Afghanistan — Two American soldiers serving under Canadian command in Afghanistan were killed by a roadside bomb Tuesday in the second such incident this month.
The pair were on a foot patrol with Afghan soldiers, looking for an ammunitions cache in the dangerous Arghandab district just north of Kandahar city.
Canadian Brig.-Gen. Daniel Menard, who heads coalition forces in Kandahar province, identified them on Wednesday as Capt. Paul Pena, 27, and Tech Sgt.
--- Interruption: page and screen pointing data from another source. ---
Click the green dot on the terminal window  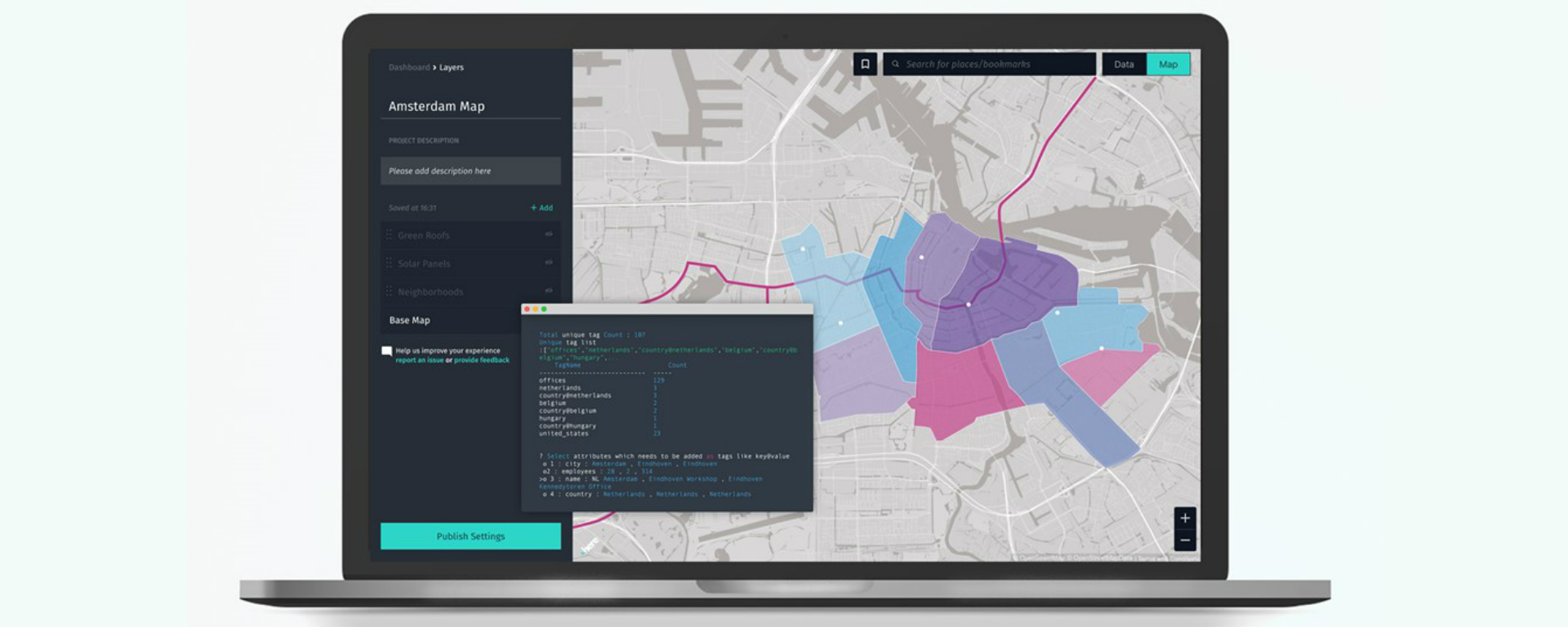tap(544, 309)
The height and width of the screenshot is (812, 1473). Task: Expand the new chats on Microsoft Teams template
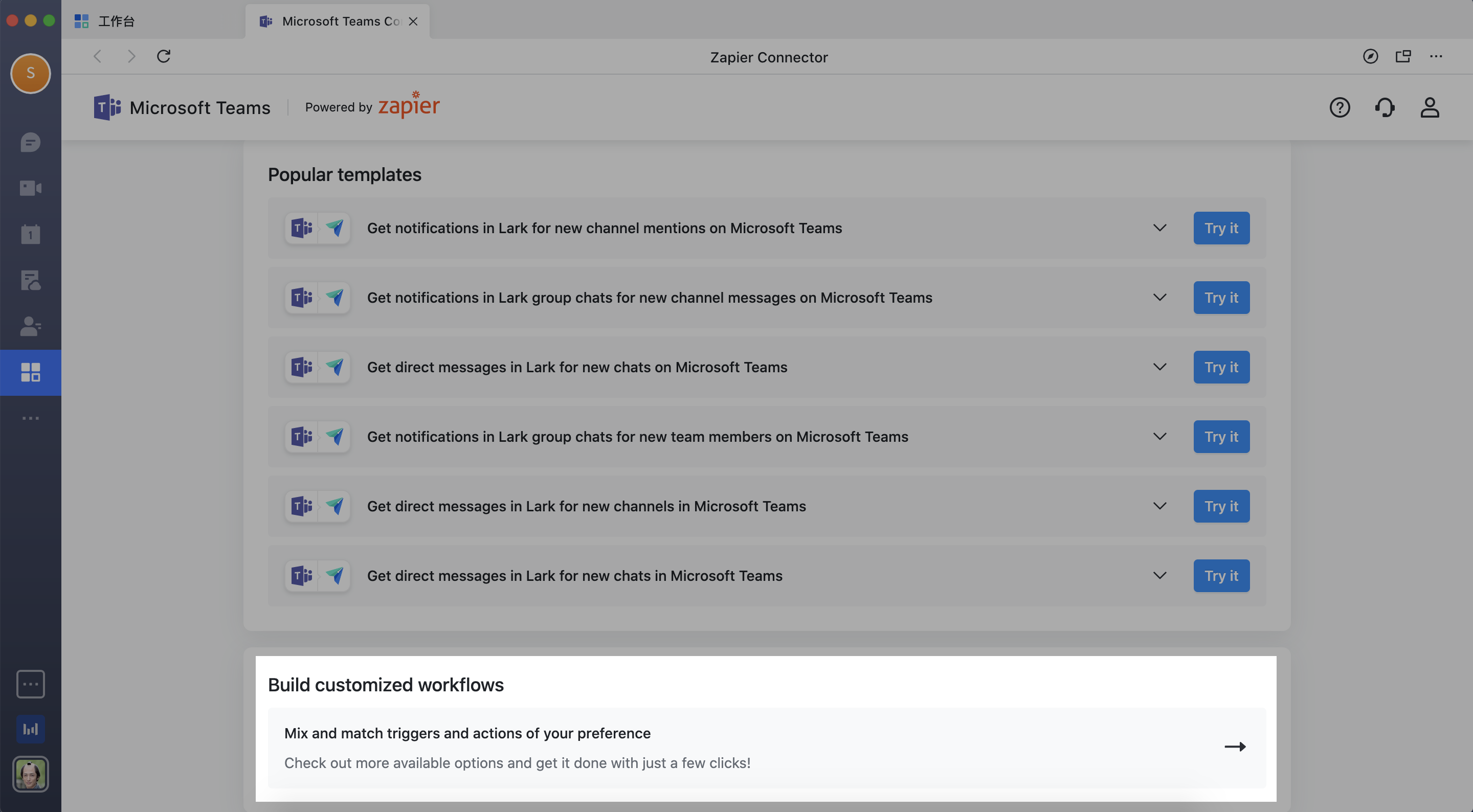1159,367
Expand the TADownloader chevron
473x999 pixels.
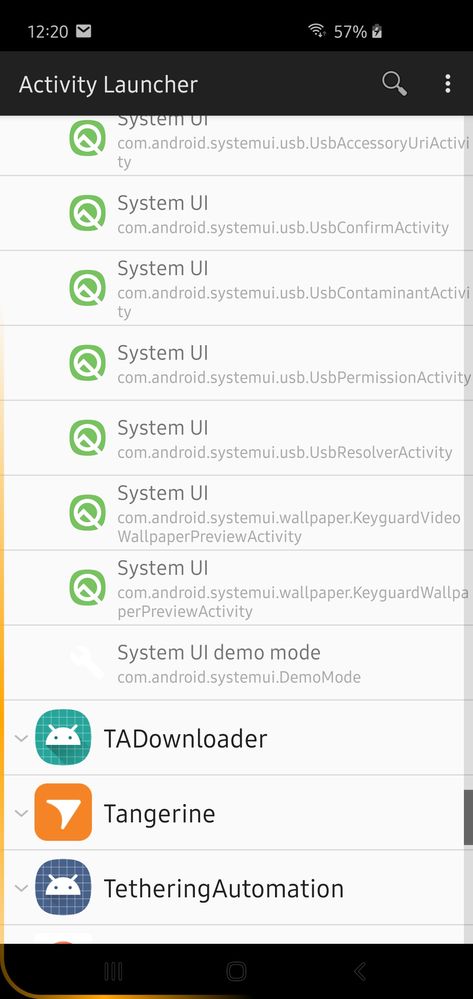[x=21, y=738]
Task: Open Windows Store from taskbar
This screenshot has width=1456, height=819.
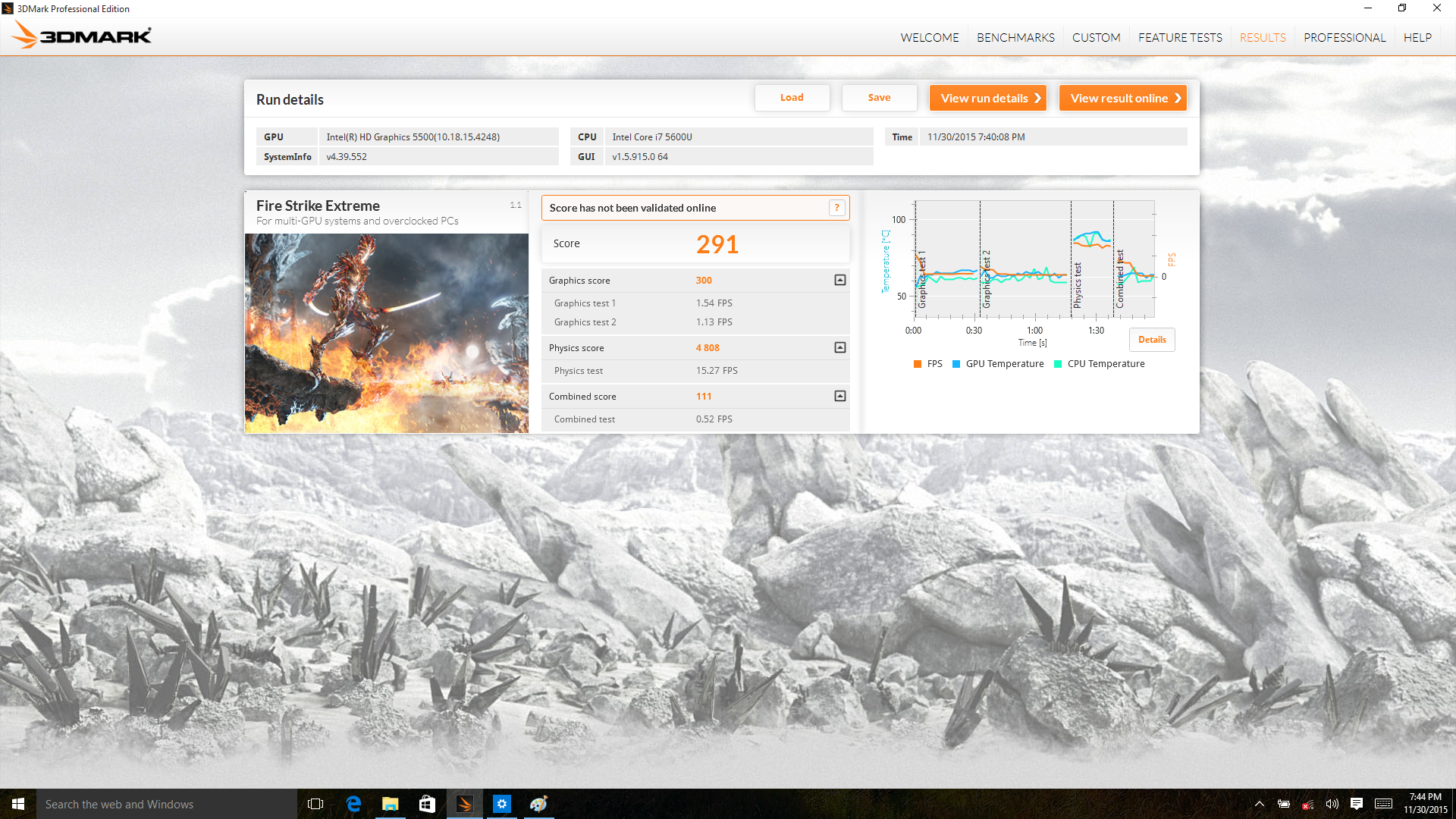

Adam Ginett, 29.
Word of the incident was delayed pending notification of family.
Both soldiers were working with the 2nd Battalion, 508 Parachute Infantry Regiment.
“Their loss will be mourned by Americans, Canadians and the Afghans they served with,” Menard said.
“We will remember their sacrifice.”
Menard called Pena, of San Marcos, Tex., a “recognized leader” among his peers.
A quiet professional, he always had a smile on his face and was admired by his soldiers, Menard said.
Pena was deployed to Iraq in 2006 and 2007 and to Afghanistan last year.
Ginett, of Knightdale, N.C., was a counter-IED specialist.
He had previously been awarded the Bronze Star for heroic or meritorious achievement or service during his previous deployments.
“Adam was a dedicated soldier and a team player,” Menard said.
The latest tragedy involving the Americans was the fourth such fatal incident since Menard formally took command of the U.S. forces in Zhari and Arghandab less than two months ago.
On Jan. 3, four Americans also under Canadian command were killed in an IED strike – in that case in neighbouring Zhari district.
The four were members of the 1st Battalion of the 12th Infantry Regiment based in Fort Carson, Colo.
About 2,000 American soldiers are serving under Menard, who is trying to subdue an active insurgency in the two districts.
The districts are key Taliban staging and transit points into Kandahar city – and fertile ground for insurgents to attack coalition forces and civilian convoys on the all-important Highway 1.
The American forces are a crucial part of Menard’s strategy, lending muscle to the thinly stretched Canadian forces in the region.